May 132009

I had a heck of a time waking up this morning.  My body was sure enjoying sleeping and wanted to keep doing just that.  And I realized that, hey, I never heard Evie cry last night!

Score.

The night weaning is a slow process, two steps forward and one step back… but it gets there eventually.  I have no idea when Evie will wean full stop.  I imagine she’s gotta get the hang of drinking out of a cup first.  That would probably help.  And I will admit that I haven’t pushed it as I probably should be doing.

But then, she’s my last.  And this is the last time I’ll nurse a baby.  And you’ll have to excuse me if I’m not in a huge hurry to put this all behind me.  I will stop short of nursing her in preschool, I promise.

Anyhow, here I sit, sipping a cup of coffee and reading through my message board and checking everyone’s status on Facebook.  “Sid the Science Kid” is blathering on about germs in the background and Evie is playing with one of Liam’s trucks while Liam arranges a line of cars on the back of the couch.

The garbage man has picked up the trash for the week but the recycling is sitting out, waiting for it’s turn.  I have a knitting project half done sitting on my lap and many projects piling up behind it.  I’m busy busy busy with the knitting and I love every minute of it.  I’m looking forward to my next project which will include many colors of stripes.  It will be both fun and a challenge.

The dogs are snoozing on a pile of blankets on the couch.  My thoughts are drifting to tonight and the “Lost” season finale that will assuredly knock my socks off.  I’m both looking forward to it and dreading it because it means no “Lost” until next winter.  BUMMER.

Liam is upset about something and I have no idea what.  He started crying while he was playing and is looking at me to fix it.  If only I knew what “it” was.  “Super Why” coming on the television seems to have distracted him for the moment.  Evie gnaws on a toy headset.  This coffee tastes damned good.

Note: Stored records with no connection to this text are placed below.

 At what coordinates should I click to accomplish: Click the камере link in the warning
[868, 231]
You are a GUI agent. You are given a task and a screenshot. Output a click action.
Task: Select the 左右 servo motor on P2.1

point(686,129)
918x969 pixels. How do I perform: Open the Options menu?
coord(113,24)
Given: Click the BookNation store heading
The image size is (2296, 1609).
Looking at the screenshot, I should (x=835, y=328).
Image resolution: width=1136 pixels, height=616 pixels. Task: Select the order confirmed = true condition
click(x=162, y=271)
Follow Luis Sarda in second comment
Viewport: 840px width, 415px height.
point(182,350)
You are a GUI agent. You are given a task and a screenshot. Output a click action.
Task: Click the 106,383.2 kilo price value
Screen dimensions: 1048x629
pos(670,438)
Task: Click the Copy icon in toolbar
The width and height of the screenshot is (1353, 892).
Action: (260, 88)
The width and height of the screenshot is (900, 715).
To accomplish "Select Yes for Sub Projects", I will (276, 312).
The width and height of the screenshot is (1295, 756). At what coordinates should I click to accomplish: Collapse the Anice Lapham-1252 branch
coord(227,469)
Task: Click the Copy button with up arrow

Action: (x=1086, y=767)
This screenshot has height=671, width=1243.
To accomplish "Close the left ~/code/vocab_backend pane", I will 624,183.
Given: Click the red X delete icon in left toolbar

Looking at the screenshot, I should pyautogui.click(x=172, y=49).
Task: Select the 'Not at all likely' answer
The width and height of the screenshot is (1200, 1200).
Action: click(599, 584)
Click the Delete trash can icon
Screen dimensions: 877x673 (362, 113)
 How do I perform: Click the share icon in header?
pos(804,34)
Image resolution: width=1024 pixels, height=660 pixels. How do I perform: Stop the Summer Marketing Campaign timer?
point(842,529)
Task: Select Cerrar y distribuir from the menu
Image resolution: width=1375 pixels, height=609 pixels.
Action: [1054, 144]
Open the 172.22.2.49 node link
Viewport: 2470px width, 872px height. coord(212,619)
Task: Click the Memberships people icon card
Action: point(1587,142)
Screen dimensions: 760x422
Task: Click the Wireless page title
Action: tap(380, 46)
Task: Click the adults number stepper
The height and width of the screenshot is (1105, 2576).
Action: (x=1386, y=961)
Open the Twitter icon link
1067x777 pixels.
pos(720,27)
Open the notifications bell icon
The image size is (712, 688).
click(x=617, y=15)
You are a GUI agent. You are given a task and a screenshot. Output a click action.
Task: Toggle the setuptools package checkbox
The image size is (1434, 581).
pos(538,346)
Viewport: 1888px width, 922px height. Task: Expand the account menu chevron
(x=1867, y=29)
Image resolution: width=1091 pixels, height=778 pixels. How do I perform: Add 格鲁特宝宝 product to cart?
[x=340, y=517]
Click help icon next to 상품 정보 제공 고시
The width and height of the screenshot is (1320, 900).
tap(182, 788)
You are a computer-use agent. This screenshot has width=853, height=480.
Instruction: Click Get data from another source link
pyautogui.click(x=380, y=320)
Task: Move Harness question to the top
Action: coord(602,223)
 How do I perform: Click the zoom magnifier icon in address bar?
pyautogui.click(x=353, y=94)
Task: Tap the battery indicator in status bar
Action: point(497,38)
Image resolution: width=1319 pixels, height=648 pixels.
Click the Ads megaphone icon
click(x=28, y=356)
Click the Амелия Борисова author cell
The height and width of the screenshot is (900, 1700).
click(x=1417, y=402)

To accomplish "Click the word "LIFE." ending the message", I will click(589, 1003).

It’s a Wednesday.  Half the week done, half the week to go. I’m praying for an easy day today.  And now I’m off to change a diaper (that was Liam’s problem, turns out).

Jul 062008

Hate is such a strong word, isn’t it?  Still, in certain situations, little else seems to fit the bill.  Or, say, if one has had a rough night, then the word “hate” is rather appropriate.  So here is what I find myself hating at this particular moment in time:

  • that if we don’t close the bathroom door when we leave the dogs (Beetoe in particular) unsupervised, then they’ll get into the diaper trash (Liam still wears disposables at least half the time) and make a huge, disgusting mess.
  • that the diaper covers I bought online for Evie that say they’re mediums and good to six months just came yesterday and they barely fit her.  Now i need to sell them and look for other, bigger diaper covers.
  • that Evie is having such a hard time sleeping with us right now.  With me, in particular.  The same thing happened with Harry so I wonder if it’s related to nursing.  She has a hard time settling down in the night and will squirm and kick and thrash unless she has a boob in her mouth at all times.  It translates to crappy sleep for her (right now she’s passed out in her bouncy seat, poor thing) and crappy sleep for me (nursing a headache and a huge cup of coffee).
  • that this means it might be time to try moving her into her own room.
  • that we don’t have a dual room baby monitor and I need to have something like that in place to even consider moving her into her room.
  • that if she does move into her room, I’d be signing up for trudging into her room at least once a night for the next year or so.
  • getting up in the middle of the night. ‘Nuff said.
  • the pain I’m feeling across my shoulders that is increasing every day.  I swear, last night, I couldn’t even swivel at my torso without wincing in pain.  I suspect this has to do with the heavy lifting I’ve been doing around here.
  • that I’m still having to do all the lifting around here.  It really sorta sucks.
  • that I feel so resentful of all the lifting and stuff I have to do around here.
  • that it’s Sunday and that means the weekend is almost over.
  • that Harry starts the third grade tomorrow.  Even though I’m excited for him, I’ll actually sorta miss having him around during the day.  Plus, you know, he’s growing up TOO DAMN FAST.

Bleh.  I need another cup of coffee.